_Data under study_
—————

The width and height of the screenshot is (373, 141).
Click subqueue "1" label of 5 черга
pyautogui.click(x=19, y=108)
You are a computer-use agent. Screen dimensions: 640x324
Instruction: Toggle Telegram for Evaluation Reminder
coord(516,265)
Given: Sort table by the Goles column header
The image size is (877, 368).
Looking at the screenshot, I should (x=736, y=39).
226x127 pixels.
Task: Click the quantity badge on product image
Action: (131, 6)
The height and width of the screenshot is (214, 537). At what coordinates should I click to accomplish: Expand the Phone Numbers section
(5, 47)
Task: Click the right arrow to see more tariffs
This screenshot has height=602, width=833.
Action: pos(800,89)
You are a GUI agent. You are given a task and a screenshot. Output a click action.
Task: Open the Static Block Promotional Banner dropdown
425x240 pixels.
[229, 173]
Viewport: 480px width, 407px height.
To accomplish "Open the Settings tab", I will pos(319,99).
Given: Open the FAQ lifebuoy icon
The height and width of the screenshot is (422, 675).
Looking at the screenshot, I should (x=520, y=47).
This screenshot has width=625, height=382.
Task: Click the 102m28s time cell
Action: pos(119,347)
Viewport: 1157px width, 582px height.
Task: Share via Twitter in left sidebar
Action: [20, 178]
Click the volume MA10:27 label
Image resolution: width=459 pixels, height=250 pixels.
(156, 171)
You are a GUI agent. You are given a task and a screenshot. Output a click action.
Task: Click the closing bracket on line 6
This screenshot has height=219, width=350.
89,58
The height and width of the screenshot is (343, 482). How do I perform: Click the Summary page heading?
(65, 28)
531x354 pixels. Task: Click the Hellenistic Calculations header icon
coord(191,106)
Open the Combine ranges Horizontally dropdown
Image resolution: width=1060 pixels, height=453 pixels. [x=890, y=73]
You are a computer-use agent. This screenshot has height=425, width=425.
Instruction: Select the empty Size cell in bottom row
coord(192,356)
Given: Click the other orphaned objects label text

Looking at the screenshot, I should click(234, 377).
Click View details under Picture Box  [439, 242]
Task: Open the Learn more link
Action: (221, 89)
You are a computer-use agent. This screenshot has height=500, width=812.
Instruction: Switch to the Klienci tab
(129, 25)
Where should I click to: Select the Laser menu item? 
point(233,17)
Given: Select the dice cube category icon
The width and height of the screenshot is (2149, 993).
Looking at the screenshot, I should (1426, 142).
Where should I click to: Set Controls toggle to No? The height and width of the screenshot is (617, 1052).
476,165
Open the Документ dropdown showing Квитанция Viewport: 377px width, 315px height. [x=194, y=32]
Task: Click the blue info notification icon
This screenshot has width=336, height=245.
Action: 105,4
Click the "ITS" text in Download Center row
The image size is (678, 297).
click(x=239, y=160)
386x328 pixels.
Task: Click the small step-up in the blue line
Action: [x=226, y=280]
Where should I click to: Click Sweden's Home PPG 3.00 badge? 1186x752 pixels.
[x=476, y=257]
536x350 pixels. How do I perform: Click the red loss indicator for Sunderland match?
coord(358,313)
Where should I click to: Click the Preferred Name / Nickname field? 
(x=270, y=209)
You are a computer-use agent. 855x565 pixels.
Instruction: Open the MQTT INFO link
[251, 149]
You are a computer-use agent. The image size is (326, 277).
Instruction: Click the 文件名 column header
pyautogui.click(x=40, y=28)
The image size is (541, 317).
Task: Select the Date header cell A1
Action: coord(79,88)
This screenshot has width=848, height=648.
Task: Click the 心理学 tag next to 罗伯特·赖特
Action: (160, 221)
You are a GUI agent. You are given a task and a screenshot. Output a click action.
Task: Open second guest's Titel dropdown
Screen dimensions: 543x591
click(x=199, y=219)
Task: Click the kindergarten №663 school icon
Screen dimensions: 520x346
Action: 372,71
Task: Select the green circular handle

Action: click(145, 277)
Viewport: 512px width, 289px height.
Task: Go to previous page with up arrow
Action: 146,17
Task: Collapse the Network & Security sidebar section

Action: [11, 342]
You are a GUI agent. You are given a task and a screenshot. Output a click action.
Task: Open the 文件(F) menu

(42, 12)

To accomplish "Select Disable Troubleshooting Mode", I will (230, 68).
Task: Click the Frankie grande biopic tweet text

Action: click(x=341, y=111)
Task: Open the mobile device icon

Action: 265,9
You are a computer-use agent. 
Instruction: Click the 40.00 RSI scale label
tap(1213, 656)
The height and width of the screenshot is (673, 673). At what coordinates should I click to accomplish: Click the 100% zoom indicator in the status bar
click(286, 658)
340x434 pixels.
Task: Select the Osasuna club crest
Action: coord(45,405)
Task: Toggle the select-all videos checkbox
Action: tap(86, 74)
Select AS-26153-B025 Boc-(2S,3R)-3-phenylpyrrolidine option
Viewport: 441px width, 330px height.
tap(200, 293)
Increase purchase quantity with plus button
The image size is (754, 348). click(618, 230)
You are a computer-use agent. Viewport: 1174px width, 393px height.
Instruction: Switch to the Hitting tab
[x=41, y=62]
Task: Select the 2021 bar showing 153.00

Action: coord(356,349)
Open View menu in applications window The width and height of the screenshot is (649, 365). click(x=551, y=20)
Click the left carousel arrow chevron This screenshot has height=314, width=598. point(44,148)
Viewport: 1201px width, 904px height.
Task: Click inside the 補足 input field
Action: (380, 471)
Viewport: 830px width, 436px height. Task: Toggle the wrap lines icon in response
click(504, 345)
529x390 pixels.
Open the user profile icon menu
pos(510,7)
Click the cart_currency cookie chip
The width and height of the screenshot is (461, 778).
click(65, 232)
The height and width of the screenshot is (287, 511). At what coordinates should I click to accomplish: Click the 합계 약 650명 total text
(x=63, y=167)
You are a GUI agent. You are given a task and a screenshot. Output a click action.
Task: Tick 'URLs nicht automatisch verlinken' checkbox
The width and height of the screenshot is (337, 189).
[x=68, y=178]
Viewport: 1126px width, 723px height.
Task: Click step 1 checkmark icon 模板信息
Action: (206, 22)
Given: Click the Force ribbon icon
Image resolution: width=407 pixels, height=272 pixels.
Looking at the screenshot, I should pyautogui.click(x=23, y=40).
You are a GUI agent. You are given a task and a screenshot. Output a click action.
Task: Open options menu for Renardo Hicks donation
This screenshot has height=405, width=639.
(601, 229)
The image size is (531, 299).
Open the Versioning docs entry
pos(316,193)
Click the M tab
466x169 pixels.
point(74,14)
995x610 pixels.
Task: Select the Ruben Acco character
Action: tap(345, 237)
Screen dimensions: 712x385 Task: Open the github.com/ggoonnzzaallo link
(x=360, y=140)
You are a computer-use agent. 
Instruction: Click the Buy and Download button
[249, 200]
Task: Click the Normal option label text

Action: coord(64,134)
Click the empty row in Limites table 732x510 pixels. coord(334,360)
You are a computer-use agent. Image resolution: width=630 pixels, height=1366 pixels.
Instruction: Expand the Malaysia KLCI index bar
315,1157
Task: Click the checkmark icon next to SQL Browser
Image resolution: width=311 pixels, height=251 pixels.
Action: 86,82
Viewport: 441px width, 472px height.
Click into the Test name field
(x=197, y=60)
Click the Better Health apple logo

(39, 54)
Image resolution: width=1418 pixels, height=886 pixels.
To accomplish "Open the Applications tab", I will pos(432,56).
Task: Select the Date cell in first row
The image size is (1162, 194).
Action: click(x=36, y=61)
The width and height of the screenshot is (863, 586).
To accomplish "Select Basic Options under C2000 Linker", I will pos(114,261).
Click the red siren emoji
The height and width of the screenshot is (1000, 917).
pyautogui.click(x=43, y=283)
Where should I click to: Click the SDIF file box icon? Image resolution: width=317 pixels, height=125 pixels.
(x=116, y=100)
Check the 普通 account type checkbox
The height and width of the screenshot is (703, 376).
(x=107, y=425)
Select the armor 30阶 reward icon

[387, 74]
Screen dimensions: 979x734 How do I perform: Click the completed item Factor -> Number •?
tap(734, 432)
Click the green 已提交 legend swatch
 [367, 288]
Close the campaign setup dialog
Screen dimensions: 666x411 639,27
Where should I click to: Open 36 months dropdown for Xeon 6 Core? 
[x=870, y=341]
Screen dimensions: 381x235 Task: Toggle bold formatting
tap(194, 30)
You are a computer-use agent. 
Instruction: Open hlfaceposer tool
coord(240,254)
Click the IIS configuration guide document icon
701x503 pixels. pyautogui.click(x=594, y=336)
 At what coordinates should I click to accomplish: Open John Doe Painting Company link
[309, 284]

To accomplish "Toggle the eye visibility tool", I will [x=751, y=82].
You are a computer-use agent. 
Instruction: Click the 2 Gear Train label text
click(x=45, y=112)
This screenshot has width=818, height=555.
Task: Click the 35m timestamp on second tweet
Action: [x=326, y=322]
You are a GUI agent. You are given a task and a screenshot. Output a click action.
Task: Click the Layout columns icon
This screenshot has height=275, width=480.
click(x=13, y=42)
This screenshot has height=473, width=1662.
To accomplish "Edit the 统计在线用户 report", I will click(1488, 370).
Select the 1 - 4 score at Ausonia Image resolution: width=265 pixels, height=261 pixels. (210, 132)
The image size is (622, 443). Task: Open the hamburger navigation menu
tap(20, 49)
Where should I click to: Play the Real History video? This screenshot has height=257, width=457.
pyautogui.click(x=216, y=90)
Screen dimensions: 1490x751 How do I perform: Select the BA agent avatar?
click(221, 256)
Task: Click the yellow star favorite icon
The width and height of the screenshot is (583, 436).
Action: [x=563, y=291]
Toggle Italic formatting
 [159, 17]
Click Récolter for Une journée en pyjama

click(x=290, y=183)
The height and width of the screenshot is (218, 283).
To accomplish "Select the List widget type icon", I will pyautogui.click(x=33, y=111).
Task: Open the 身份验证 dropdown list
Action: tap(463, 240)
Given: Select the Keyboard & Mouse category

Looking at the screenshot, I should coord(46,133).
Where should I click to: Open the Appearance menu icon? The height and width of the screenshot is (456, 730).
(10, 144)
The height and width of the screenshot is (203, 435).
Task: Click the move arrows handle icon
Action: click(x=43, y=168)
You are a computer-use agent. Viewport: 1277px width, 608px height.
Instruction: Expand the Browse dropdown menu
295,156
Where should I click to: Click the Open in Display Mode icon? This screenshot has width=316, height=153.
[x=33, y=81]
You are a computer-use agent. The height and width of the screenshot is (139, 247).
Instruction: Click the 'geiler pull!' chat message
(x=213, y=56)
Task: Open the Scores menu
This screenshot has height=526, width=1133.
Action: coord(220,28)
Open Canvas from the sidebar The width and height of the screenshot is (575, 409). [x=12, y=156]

—————

_Your assignment_
Starting with the first line of the listing above and ending with the line that holds "Given: Open the FAQ lifebuoy icon", return those lines exactly as written, both included.

_Expected output_
The width and height of the screenshot is (373, 141).
Click subqueue "1" label of 5 черга
pyautogui.click(x=19, y=108)
You are a computer-use agent. Screen dimensions: 640x324
Instruction: Toggle Telegram for Evaluation Reminder
coord(516,265)
Given: Sort table by the Goles column header
The image size is (877, 368).
Looking at the screenshot, I should (x=736, y=39).
226x127 pixels.
Task: Click the quantity badge on product image
Action: (131, 6)
The height and width of the screenshot is (214, 537). At what coordinates should I click to accomplish: Expand the Phone Numbers section
(5, 47)
Task: Click the right arrow to see more tariffs
This screenshot has height=602, width=833.
Action: pos(800,89)
You are a GUI agent. You are given a task and a screenshot. Output a click action.
Task: Open the Static Block Promotional Banner dropdown
425x240 pixels.
[229, 173]
Viewport: 480px width, 407px height.
To accomplish "Open the Settings tab", I will pos(319,99).
Given: Open the FAQ lifebuoy icon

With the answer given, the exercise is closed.